Dataset records:
☆ ☆ ☆ ☆ ☆

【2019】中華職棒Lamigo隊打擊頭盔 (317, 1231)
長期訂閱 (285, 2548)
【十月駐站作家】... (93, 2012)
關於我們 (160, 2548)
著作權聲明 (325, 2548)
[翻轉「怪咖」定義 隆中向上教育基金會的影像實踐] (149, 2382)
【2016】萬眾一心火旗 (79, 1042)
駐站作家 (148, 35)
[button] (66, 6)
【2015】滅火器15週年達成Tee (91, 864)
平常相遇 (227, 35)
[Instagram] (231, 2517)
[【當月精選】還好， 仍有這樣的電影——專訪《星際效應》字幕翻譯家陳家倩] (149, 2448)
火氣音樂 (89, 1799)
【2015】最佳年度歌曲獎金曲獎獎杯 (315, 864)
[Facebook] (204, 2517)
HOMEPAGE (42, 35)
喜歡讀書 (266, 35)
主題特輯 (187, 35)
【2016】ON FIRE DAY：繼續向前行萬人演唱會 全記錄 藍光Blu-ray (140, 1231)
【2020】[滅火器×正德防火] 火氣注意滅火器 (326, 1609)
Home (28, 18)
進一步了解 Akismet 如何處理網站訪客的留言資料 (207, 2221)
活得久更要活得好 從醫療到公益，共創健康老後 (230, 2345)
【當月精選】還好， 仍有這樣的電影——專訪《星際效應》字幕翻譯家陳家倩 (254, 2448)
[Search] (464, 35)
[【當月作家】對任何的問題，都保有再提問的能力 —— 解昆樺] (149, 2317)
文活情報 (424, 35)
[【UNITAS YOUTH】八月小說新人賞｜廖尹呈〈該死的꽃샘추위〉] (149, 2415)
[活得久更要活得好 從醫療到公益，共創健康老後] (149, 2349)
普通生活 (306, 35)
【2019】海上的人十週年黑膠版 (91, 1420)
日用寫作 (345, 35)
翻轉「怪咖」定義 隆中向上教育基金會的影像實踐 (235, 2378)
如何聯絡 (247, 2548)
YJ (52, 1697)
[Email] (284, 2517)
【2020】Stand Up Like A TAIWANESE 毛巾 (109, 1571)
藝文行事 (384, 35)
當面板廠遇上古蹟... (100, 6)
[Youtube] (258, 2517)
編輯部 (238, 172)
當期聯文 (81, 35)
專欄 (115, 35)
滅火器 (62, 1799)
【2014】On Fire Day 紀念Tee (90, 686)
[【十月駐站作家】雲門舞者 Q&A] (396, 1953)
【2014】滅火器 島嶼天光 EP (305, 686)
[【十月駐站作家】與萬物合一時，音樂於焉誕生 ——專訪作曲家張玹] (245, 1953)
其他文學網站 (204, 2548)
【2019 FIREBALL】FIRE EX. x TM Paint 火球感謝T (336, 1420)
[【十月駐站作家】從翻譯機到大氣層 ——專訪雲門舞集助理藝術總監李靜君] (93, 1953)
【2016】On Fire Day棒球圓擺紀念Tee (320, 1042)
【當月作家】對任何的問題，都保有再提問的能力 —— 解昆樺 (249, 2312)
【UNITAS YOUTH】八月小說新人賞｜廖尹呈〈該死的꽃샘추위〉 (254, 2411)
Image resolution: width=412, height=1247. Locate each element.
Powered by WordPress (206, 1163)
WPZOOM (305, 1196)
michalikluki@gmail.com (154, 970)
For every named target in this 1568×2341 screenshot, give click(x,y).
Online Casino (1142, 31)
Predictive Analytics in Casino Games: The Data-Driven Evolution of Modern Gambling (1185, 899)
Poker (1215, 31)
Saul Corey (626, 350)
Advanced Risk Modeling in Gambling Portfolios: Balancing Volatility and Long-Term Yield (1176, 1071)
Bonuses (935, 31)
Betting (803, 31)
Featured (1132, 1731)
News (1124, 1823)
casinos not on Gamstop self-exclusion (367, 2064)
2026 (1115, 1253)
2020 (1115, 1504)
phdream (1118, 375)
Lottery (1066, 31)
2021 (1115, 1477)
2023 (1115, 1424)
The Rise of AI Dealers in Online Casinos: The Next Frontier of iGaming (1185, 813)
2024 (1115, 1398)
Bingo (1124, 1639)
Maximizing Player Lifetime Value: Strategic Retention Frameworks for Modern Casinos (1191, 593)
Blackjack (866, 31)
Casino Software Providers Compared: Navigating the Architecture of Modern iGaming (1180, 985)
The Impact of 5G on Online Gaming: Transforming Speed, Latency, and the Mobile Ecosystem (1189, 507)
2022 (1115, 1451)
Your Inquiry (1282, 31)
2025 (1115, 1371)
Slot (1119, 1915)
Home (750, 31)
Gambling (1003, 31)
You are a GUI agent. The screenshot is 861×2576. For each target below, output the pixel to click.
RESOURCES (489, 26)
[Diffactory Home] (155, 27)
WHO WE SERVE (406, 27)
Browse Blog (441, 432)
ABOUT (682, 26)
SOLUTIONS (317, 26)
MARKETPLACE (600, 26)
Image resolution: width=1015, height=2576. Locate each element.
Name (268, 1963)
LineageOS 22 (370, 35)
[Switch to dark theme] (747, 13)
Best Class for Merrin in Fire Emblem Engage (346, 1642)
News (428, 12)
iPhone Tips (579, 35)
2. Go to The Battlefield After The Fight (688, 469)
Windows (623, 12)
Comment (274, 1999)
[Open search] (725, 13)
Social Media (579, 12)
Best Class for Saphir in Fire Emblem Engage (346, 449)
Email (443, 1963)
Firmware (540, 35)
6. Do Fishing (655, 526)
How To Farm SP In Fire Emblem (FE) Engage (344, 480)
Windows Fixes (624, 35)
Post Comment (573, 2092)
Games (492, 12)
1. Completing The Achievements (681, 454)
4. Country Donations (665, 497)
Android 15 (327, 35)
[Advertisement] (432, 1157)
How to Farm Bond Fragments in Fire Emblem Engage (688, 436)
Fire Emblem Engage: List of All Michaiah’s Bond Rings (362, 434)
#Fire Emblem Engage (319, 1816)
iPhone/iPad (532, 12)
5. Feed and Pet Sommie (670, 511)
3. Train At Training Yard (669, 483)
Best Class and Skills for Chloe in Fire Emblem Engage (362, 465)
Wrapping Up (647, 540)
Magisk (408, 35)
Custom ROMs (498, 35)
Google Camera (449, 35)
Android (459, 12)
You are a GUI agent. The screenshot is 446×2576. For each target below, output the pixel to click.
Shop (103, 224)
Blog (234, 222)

☆ ☆ ☆ ☆ ☆

## WORK REQUEST:
The data above should be returned in full, exactly as written.

## OUTPUT FOR THIS EXERCISE:
【2019】中華職棒Lamigo隊打擊頭盔 (317, 1231)
長期訂閱 (285, 2548)
【十月駐站作家】... (93, 2012)
關於我們 (160, 2548)
著作權聲明 (325, 2548)
[翻轉「怪咖」定義 隆中向上教育基金會的影像實踐] (149, 2382)
【2016】萬眾一心火旗 (79, 1042)
駐站作家 (148, 35)
[button] (66, 6)
【2015】滅火器15週年達成Tee (91, 864)
平常相遇 (227, 35)
[Instagram] (231, 2517)
[【當月精選】還好， 仍有這樣的電影——專訪《星際效應》字幕翻譯家陳家倩] (149, 2448)
火氣音樂 (89, 1799)
【2015】最佳年度歌曲獎金曲獎獎杯 (315, 864)
[Facebook] (204, 2517)
HOMEPAGE (42, 35)
喜歡讀書 (266, 35)
主題特輯 (187, 35)
【2016】ON FIRE DAY：繼續向前行萬人演唱會 全記錄 藍光Blu-ray (140, 1231)
【2020】[滅火器×正德防火] 火氣注意滅火器 (326, 1609)
Home (28, 18)
進一步了解 Akismet 如何處理網站訪客的留言資料 (207, 2221)
活得久更要活得好 從醫療到公益，共創健康老後 (230, 2345)
【當月精選】還好， 仍有這樣的電影——專訪《星際效應》字幕翻譯家陳家倩 (254, 2448)
[Search] (464, 35)
[【當月作家】對任何的問題，都保有再提問的能力 —— 解昆樺] (149, 2317)
文活情報 (424, 35)
[【UNITAS YOUTH】八月小說新人賞｜廖尹呈〈該死的꽃샘추위〉] (149, 2415)
[活得久更要活得好 從醫療到公益，共創健康老後] (149, 2349)
普通生活 (306, 35)
【2019】海上的人十週年黑膠版 (91, 1420)
日用寫作 (345, 35)
翻轉「怪咖」定義 隆中向上教育基金會的影像實踐 (235, 2378)
如何聯絡 (247, 2548)
YJ (52, 1697)
[Email] (284, 2517)
【2020】Stand Up Like A TAIWANESE 毛巾 (109, 1571)
藝文行事 (384, 35)
當面板廠遇上古蹟... (100, 6)
[Youtube] (258, 2517)
編輯部 (238, 172)
當期聯文 (81, 35)
專欄 (115, 35)
滅火器 (62, 1799)
【2014】On Fire Day 紀念Tee (90, 686)
[【十月駐站作家】雲門舞者 Q&A] (396, 1953)
【2014】滅火器 島嶼天光 EP (305, 686)
[【十月駐站作家】與萬物合一時，音樂於焉誕生 ——專訪作曲家張玹] (245, 1953)
其他文學網站 (204, 2548)
【2019 FIREBALL】FIRE EX. x TM Paint 火球感謝T (336, 1420)
[【十月駐站作家】從翻譯機到大氣層 ——專訪雲門舞集助理藝術總監李靜君] (93, 1953)
【2016】On Fire Day棒球圓擺紀念Tee (320, 1042)
【當月作家】對任何的問題，都保有再提問的能力 —— 解昆樺 (249, 2312)
【UNITAS YOUTH】八月小說新人賞｜廖尹呈〈該死的꽃샘추위〉 (254, 2411)
Image resolution: width=412, height=1247. Locate each element.
Powered by WordPress (206, 1163)
WPZOOM (305, 1196)
michalikluki@gmail.com (154, 970)
For every named target in this 1568×2341 screenshot, give click(x,y).
Online Casino (1142, 31)
Predictive Analytics in Casino Games: The Data-Driven Evolution of Modern Gambling (1185, 899)
Poker (1215, 31)
Saul Corey (626, 350)
Advanced Risk Modeling in Gambling Portfolios: Balancing Volatility and Long-Term Yield (1176, 1071)
Bonuses (935, 31)
Betting (803, 31)
Featured (1132, 1731)
News (1124, 1823)
casinos not on Gamstop self-exclusion (367, 2064)
2026 (1115, 1253)
2020 (1115, 1504)
phdream (1118, 375)
Lottery (1066, 31)
2021 (1115, 1477)
2023 (1115, 1424)
The Rise of AI Dealers in Online Casinos: The Next Frontier of iGaming (1185, 813)
2024 (1115, 1398)
Bingo (1124, 1639)
Maximizing Player Lifetime Value: Strategic Retention Frameworks for Modern Casinos (1191, 593)
Blackjack (866, 31)
Casino Software Providers Compared: Navigating the Architecture of Modern iGaming (1180, 985)
The Impact of 5G on Online Gaming: Transforming Speed, Latency, and the Mobile Ecosystem (1189, 507)
2022 (1115, 1451)
Your Inquiry (1282, 31)
2025 (1115, 1371)
Slot (1119, 1915)
Home (750, 31)
Gambling (1003, 31)
You are a GUI agent. The screenshot is 861×2576. For each target below, output the pixel to click.
RESOURCES (489, 26)
[Diffactory Home] (155, 27)
WHO WE SERVE (406, 27)
Browse Blog (441, 432)
ABOUT (682, 26)
SOLUTIONS (317, 26)
MARKETPLACE (600, 26)
Image resolution: width=1015, height=2576. Locate each element.
Name (268, 1963)
LineageOS 22 (370, 35)
[Switch to dark theme] (747, 13)
Best Class for Merrin in Fire Emblem Engage (346, 1642)
News (428, 12)
iPhone Tips (579, 35)
2. Go to The Battlefield After The Fight (688, 469)
Windows (623, 12)
Comment (274, 1999)
[Open search] (725, 13)
Social Media (579, 12)
Best Class for Saphir in Fire Emblem Engage (346, 449)
Email (443, 1963)
Firmware (540, 35)
6. Do Fishing (655, 526)
How To Farm SP In Fire Emblem (FE) Engage (344, 480)
Windows Fixes (624, 35)
Post Comment (573, 2092)
Games (492, 12)
1. Completing The Achievements (681, 454)
4. Country Donations (665, 497)
Android 15 (327, 35)
[Advertisement] (432, 1157)
How to Farm Bond Fragments in Fire Emblem Engage (688, 436)
Fire Emblem Engage: List of All Michaiah’s Bond Rings (362, 434)
#Fire Emblem Engage (319, 1816)
iPhone/iPad (532, 12)
5. Feed and Pet Sommie (670, 511)
3. Train At Training Yard (669, 483)
Best Class and Skills for Chloe in Fire Emblem Engage (362, 465)
Wrapping Up (647, 540)
Magisk (408, 35)
Custom ROMs (498, 35)
Google Camera (449, 35)
Android (459, 12)
You are a GUI agent. The screenshot is 446×2576. For each target below, output the pixel to click.
Shop (103, 224)
Blog (234, 222)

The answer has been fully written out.